Transforming “cold” tumors into “hot” ones via immunogenic cell death by bufadienolides for reverse immunosuppressive TME in HCC

Abstract

Hepatocellular carcinoma (HCC) is one of the most common causes of cancer-related death worldwide. Unfortunately, the inherently immunosuppressive tumor microenvironment (TME) severely limits the anti-tumor efficacy of conventional therapies. Immunogenic cell death (ICD) is a rare immunostimulatory form of cell death and can activate adaptive immune responses as a way to remodel the immunosuppressive tumor microenvironment. In this study, we found that bufadienolide-based nanocrystalline formulations (HBE NCs) can reshape the tumor microenvironment by inducing an ICD, thereby achieving superior anti-tumor efficacy.
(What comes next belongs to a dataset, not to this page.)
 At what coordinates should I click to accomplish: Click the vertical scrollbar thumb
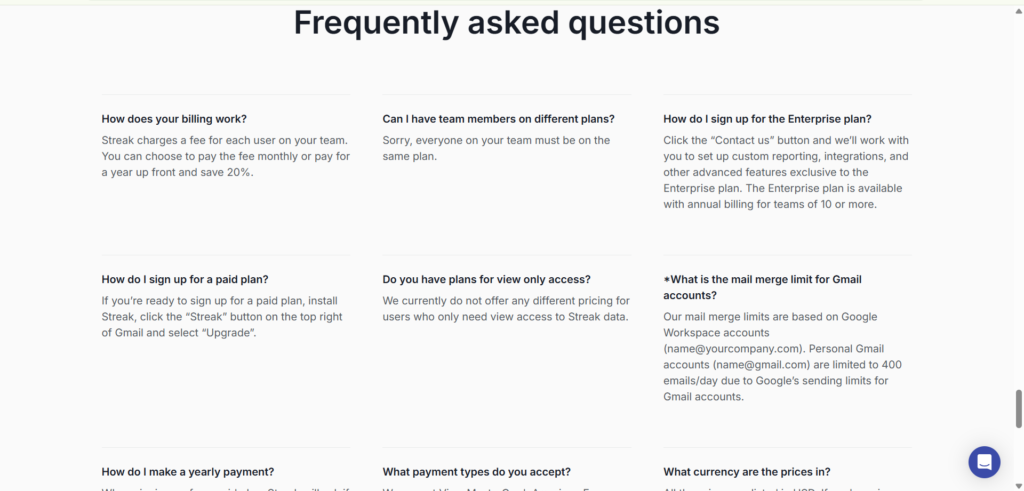tap(1018, 409)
HBE NCs could effectively induce Hepa1–6 cells to release damage-associated molecular patterns, such as CRT as an “eat me” signal, HMGB1 as a “danger” signal and ATP as a “find me” signal to an active immune system. HBE NCs improved the maturation of dendritic cells, enhanced the infiltration of CD4⁺T and CD8⁺T cells, depleted the number of immunosuppressive MDSCs and Treg cells, and successfully reconstructed immunosuppressed “cold” tumors into immune-activated “hot” tumors in HCC mice. Notably, dying Hepa1–6 cells treated with HBE NCs can be used as an in vivo “inactivated vaccine” to effectively enhance the ability of mice to resist the challenge of a live tumor. Our study demonstrates a promising strategy for remodeling the immunosuppressive TME of liver cancer.